**Records supplied**

━━━━━━━━━━

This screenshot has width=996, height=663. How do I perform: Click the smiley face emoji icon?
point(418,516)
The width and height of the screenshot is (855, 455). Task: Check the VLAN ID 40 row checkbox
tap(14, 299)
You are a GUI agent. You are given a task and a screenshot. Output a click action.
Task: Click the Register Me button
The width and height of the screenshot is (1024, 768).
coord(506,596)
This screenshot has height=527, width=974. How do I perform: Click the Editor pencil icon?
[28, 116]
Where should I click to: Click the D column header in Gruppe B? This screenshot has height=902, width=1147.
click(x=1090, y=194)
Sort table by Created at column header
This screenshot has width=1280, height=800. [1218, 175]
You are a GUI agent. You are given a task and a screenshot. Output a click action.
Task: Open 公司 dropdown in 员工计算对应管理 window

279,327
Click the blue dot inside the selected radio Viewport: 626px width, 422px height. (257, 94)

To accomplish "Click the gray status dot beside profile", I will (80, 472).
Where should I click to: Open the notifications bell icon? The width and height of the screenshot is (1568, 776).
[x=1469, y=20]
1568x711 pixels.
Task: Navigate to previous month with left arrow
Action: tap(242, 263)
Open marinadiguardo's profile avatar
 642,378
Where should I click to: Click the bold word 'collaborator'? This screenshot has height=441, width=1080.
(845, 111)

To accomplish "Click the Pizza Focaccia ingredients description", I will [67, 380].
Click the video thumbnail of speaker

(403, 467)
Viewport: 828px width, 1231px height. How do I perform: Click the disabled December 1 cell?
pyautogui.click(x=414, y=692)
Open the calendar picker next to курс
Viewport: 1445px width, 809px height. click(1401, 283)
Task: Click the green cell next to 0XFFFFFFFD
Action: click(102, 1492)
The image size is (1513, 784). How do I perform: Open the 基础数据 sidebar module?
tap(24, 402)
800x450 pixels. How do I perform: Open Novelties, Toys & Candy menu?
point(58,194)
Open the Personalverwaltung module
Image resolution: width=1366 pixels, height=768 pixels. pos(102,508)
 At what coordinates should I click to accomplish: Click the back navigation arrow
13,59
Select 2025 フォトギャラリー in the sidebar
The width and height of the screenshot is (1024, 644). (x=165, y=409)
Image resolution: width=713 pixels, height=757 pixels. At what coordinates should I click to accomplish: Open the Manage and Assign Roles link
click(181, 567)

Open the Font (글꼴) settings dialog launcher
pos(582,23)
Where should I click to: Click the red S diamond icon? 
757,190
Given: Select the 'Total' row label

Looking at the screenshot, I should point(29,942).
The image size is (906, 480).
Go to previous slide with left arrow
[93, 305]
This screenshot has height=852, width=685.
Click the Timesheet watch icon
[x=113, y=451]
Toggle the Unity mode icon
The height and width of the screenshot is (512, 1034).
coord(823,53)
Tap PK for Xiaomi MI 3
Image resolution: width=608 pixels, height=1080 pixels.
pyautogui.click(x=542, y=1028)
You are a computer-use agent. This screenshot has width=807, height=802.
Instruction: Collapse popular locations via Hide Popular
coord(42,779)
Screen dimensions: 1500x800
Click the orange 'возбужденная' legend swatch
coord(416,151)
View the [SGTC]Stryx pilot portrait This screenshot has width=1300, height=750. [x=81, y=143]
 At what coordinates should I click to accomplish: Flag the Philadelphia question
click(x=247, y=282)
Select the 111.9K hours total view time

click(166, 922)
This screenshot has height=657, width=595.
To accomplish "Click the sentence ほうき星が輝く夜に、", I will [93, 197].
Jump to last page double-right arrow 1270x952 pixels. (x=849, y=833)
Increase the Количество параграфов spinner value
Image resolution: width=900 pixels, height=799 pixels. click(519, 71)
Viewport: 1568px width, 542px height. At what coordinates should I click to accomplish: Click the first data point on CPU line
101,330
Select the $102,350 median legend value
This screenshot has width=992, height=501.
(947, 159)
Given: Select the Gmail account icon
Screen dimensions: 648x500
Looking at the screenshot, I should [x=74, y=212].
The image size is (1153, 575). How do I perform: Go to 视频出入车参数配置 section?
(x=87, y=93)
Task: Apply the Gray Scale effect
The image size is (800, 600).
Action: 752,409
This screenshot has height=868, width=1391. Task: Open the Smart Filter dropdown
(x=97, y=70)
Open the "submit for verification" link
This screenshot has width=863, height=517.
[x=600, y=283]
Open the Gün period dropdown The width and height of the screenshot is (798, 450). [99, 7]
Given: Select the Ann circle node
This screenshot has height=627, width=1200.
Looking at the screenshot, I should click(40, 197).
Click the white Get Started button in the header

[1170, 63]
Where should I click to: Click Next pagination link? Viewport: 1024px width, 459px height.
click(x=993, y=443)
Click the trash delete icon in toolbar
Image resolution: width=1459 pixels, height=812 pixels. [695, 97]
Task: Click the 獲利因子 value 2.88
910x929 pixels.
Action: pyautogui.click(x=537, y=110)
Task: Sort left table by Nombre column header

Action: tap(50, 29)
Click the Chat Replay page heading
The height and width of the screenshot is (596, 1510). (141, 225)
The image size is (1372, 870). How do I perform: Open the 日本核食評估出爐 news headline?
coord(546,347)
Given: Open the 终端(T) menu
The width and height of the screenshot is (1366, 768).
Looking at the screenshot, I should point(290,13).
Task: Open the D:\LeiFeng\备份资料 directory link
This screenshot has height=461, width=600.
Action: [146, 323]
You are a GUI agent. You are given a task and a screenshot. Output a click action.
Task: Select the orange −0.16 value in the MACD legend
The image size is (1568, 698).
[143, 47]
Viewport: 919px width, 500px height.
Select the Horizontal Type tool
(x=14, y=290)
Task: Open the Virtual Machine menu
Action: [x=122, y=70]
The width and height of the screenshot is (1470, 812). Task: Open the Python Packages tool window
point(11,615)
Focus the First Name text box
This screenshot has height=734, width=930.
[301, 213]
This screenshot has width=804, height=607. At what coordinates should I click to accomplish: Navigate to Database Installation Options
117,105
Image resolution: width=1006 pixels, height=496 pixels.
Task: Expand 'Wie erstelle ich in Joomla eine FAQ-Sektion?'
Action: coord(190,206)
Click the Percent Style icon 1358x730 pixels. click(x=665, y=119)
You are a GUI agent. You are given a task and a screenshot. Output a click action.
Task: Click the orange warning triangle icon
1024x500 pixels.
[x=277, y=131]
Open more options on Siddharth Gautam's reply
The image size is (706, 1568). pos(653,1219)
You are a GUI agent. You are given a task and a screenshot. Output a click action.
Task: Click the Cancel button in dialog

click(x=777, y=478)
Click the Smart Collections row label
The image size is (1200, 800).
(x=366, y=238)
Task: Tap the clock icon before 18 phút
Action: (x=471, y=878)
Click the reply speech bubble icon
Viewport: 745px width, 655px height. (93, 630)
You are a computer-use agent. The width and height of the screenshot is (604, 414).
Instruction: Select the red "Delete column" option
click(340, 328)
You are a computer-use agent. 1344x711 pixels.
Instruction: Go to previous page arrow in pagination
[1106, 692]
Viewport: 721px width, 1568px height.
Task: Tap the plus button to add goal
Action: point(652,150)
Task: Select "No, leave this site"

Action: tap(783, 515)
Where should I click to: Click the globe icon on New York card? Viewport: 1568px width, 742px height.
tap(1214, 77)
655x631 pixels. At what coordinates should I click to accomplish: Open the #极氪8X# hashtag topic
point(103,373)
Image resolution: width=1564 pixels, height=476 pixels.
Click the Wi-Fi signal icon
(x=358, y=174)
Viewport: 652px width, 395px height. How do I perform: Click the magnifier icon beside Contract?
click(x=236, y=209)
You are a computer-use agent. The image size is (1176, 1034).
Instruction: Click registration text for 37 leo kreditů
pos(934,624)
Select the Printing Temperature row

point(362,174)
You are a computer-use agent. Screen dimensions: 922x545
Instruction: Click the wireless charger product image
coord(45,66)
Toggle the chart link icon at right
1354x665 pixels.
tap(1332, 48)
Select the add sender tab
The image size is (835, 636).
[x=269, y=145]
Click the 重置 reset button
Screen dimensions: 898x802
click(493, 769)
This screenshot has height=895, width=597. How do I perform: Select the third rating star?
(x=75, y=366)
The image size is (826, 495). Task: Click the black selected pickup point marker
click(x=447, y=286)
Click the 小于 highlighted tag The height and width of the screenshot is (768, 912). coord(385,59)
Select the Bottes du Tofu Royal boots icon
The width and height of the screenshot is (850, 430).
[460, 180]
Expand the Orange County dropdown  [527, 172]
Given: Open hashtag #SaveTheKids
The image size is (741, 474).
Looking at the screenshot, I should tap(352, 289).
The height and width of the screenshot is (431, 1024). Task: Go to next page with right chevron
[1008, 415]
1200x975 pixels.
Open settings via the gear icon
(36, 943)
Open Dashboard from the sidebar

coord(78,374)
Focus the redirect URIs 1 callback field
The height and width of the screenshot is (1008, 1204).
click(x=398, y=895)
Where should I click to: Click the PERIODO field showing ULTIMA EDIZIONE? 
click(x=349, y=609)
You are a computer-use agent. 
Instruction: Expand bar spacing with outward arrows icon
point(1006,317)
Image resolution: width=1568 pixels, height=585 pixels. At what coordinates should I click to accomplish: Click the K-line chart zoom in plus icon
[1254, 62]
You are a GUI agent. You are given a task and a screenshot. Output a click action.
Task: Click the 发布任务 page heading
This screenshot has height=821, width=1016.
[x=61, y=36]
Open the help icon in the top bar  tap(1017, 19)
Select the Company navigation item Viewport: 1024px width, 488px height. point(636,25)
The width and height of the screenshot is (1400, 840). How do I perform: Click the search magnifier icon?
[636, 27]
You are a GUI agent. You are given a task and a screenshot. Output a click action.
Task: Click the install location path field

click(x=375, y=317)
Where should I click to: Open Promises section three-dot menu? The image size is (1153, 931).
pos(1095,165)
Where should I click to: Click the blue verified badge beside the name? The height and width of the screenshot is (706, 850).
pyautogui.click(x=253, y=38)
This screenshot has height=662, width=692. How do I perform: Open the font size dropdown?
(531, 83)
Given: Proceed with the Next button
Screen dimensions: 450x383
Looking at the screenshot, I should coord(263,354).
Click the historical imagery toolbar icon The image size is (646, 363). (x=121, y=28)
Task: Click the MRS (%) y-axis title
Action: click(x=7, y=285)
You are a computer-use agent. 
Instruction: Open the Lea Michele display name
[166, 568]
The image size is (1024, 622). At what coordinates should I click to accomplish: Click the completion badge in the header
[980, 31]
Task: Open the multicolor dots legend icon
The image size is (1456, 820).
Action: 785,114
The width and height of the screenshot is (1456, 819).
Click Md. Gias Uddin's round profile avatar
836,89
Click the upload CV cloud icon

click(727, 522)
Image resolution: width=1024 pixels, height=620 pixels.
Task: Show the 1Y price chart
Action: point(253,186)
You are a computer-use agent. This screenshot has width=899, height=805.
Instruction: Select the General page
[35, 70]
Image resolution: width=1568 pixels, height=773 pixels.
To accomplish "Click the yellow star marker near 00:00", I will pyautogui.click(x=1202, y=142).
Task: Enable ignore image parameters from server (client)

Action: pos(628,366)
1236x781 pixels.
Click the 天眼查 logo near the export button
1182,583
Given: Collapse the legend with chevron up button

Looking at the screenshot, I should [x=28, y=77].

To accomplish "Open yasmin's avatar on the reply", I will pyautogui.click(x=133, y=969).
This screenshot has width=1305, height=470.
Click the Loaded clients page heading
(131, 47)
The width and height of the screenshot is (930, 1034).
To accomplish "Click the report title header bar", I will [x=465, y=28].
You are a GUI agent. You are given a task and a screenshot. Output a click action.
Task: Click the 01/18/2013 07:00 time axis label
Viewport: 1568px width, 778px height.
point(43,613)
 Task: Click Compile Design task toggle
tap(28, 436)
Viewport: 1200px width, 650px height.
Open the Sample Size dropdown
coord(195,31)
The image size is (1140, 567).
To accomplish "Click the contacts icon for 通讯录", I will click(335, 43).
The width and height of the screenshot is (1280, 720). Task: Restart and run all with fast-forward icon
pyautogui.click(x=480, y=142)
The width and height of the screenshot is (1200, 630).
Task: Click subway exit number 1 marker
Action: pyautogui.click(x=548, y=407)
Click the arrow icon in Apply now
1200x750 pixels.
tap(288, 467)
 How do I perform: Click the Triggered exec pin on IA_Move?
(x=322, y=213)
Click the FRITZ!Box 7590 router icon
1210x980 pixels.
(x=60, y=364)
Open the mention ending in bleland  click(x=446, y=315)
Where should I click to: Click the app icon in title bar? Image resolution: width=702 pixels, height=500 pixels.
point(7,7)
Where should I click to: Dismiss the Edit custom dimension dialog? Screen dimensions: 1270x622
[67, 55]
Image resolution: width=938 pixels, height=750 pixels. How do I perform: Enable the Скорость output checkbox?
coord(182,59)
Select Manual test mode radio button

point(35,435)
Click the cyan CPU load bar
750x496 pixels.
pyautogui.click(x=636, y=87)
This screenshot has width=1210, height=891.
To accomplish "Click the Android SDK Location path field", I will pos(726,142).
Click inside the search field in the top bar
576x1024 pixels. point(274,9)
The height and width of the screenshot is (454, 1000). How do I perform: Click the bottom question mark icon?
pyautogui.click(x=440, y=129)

━━━━━━━━━━

**Exercise directions**
Look through the material above and print exactly the lines from the one containing "The image size is (1200, 800)." to the one containing "You are a computer-use agent. The image", both included, and nothing more.

**Answer for the task**
The image size is (1200, 800).
(x=366, y=238)
Task: Tap the clock icon before 18 phút
Action: (x=471, y=878)
Click the reply speech bubble icon
Viewport: 745px width, 655px height. (93, 630)
You are a computer-use agent. The width and height of the screenshot is (604, 414).
Instruction: Select the red "Delete column" option
click(340, 328)
You are a computer-use agent. 1344x711 pixels.
Instruction: Go to previous page arrow in pagination
[1106, 692]
Viewport: 721px width, 1568px height.
Task: Tap the plus button to add goal
Action: point(652,150)
Task: Select "No, leave this site"

Action: tap(783, 515)
Where should I click to: Click the globe icon on New York card? Viewport: 1568px width, 742px height.
tap(1214, 77)
655x631 pixels. At what coordinates should I click to accomplish: Open the #极氪8X# hashtag topic
point(103,373)
Image resolution: width=1564 pixels, height=476 pixels.
Click the Wi-Fi signal icon
(x=358, y=174)
Viewport: 652px width, 395px height. How do I perform: Click the magnifier icon beside Contract?
click(x=236, y=209)
You are a computer-use agent. The image size is (1176, 1034).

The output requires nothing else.